Les activités économiques tournent au ralenti dans la ville de Beni (Nord-Kivu), quelques jours après l’effondrement d’un pont sur la route Beni-Kasindi, l’une des voies reliant la RDC à l’Afrique de l’Est. Dans la région, les produits de première nécessité sont devenus rares et même le prix du carburant explose.
Au marché central de Beni-Kilokwa, d’habitude très fréquenté, plusieurs espaces sont vides, on ne peut qu’apercevoir des étalages sans marchandises. Marina N’simire attend depuis trois jours une cargaison en provenance de Kasindi.
« Regarde toi-même comme mon étalage est vide, je n'ai pas de marchandises. Je suis veuve et je ne sais pas comment nourrir mes enfants aujourd'hui. Je ne reçois plus le solde de mon mari militaire décédé. J'avais déjà passé une commande de 500 kilos de poisson à Kasindi, mais tout est bloqué à la suite de l'effondrement du pont. Les transporteurs me demandent 5 dollars pour la traversée de mes marchandises sur la rivière et 5 dollars pour la personne qui m'a aidée à acheminer le poisson jusqu'au pont. C'est beaucoup d'argent », explique Marina Kavira, vendeuse des poissons freins au marché de Kilokwa.
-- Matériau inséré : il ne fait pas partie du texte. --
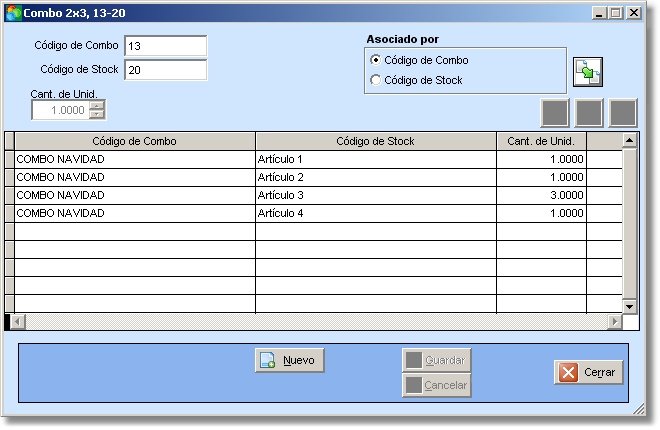Click the middle gray square button above the table
The image size is (660, 430).
click(x=589, y=112)
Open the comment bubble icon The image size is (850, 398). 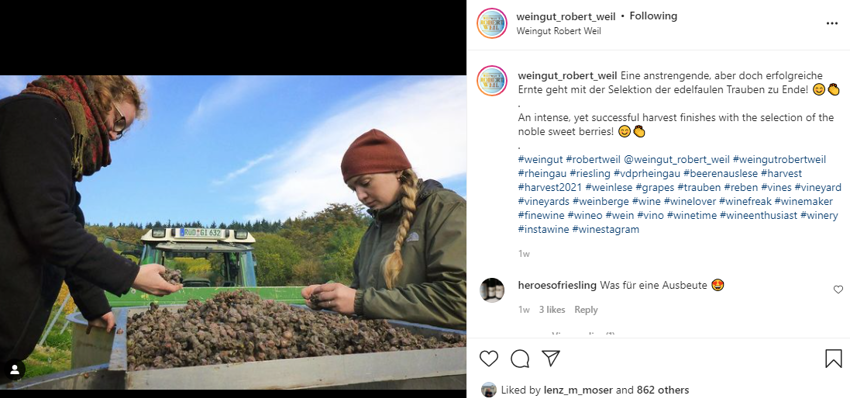(520, 358)
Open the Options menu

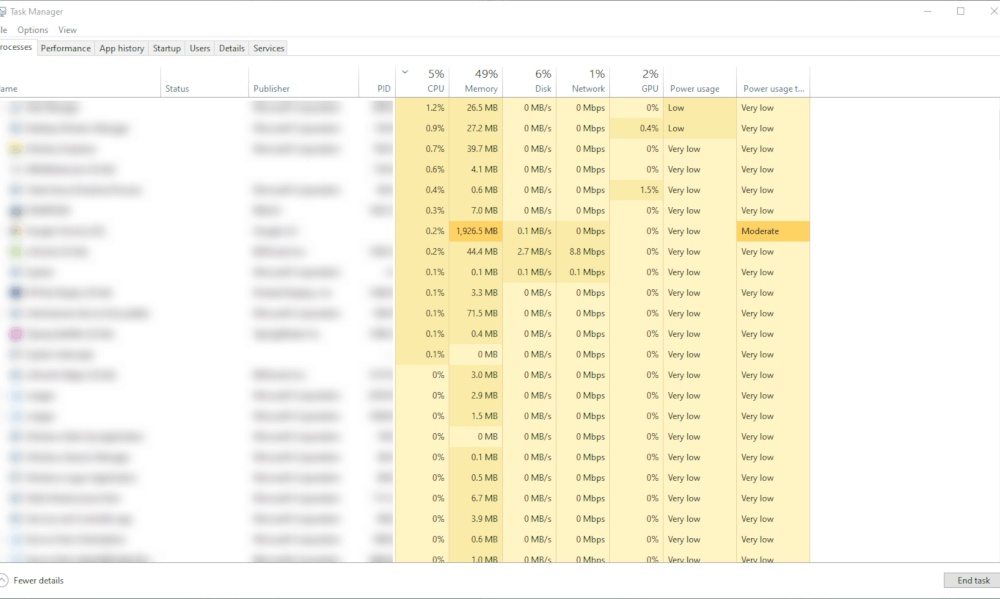click(32, 30)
Et pour les produits qui se vendent encore comme l’essence, les prix flambent avec comme conséquence, l’augmentation du prix de transport. La course de moto est passée de 1000 à 2000 FC. Ce qui rebute les habitants qui parfois ne savent pas se déplacer.
« Les Kadhafi ne nous ont pas dit qu'il n’y avait plus d'essence en ville. Ils se sont réveillés le matin et ont fixé le prix du litre d'essence à leur manière. Le soir le litre était à 3300 FC mais le matin on s'est réveillé et on a acheté un litre d'essence à 5000 FC. Ils expliquent cette augmentation par l'effondrement du pont. Le service de l’économie est là mais ne fait rien pour réguler le prix. Nous avons décidé à notre tour de hausser le prix de la course mais les clients se font rares », raconte Kambale Kisuba, motocycliste trouvé au parking de Kilokwa.
Toujours aucune annonce quant à la réhabilitation du pont sur la rivière Lume. Pour le moment les autorités pensent entretenir une déviation temporaire. Pendant ce temps, les marchandises restent bloquées dans la cité frontalière de Kasindi, une inquiétude pour Gertrude Vihumbura, la responsable du patronat à Beni.
« Nous avons une seule voie, celle de Kasindi. Dès que le pont se casse, il y a directement un impact négatif sur le terrain. Si vous voyez bien, il n'y a même pas de circulation en ville de Beni. Il y a des produits de première nécessité qui viennent toujours de Kasindi comme la farine de maïs, le riz, l’huile végétale, le carburant. Le problème de carburant, aujourd’hui le peu de produits qui sont là, ils sont en train de se vendre lentement », explique Gertrude Vihumbira, présidente de la Fédération des entreprises du Congo (FEC), antenne de Beni.
Il n’y a pas seulement le secteur économique qui est touché par l’effondrement du pont. Cette situation affecte aussi les opérations militaires en cours dans la zone, note porte-parole de la coalition des armées congolaise et ougandaise qui combat les islamistes ADF. Le déploiement des différentes unités et l’acheminement de prisonniers arrêtés à Kasindi et qui doivent être auditionnés au parquet de Beni, sont entre autres mis en difficultés, explique le colonel Mak Hazukay, porte-parole militaire.
Pour rappel, le pont s’est effondré au passage d’un poids lourd en provenance de la cité frontalière de Kasindi en destination de la ville de Beni.